- Developers: Microsoft, ReactOS Contributors
- Release: February 17, 2000; 26 years ago
- Operating system: Windows, ReactOS
- Platform: 32-bit and 64-bit
- Type: Command
- License: Windows: Proprietary commercial software ReactOS: GNU General Public License
- Website: docs.microsoft.com/en-us/windows-server/administration/windows-commands/regsvr32

= Regsvr32 =

Command-line utility

In computing, regsvr32 (Register Server) is a command-line utility in Microsoft Windows and ReactOS for registering and unregistering DLLs and ActiveX controls in the operating system Registry. Despite the suffix "32" in the name of the file, there are both 32-bit and 64-bit versions of this utility (with identical names, but in different directories). regsvr32 requires elevated privileges.

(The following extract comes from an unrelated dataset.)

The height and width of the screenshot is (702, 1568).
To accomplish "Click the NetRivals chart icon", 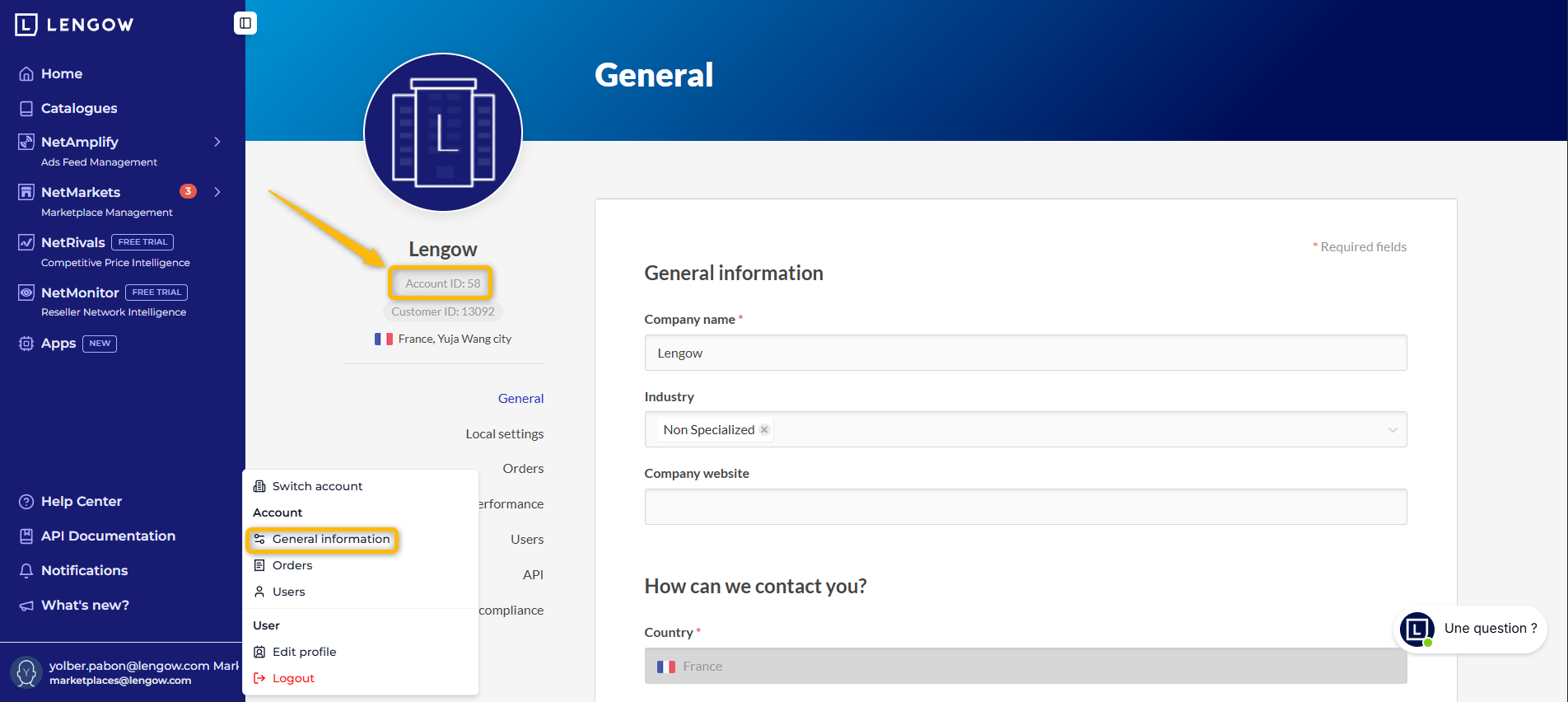I will (x=26, y=242).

To be used with regsvr32, a DLL must export the functions DllRegisterServer and DllUnregisterServer.

The regsvr32 command is comparable to ldconfig in Linux.

==Example usage==
regsvr32 shmedia.dll for registering a file

regsvr32 shmedia.dll /s for registering a file without the dialog box ( silent )

regsvr32 /u shmedia.dll for unregistering a file

regsvr32 shmedia.dll /u /s for unregistering a file without the dialog box ( silent )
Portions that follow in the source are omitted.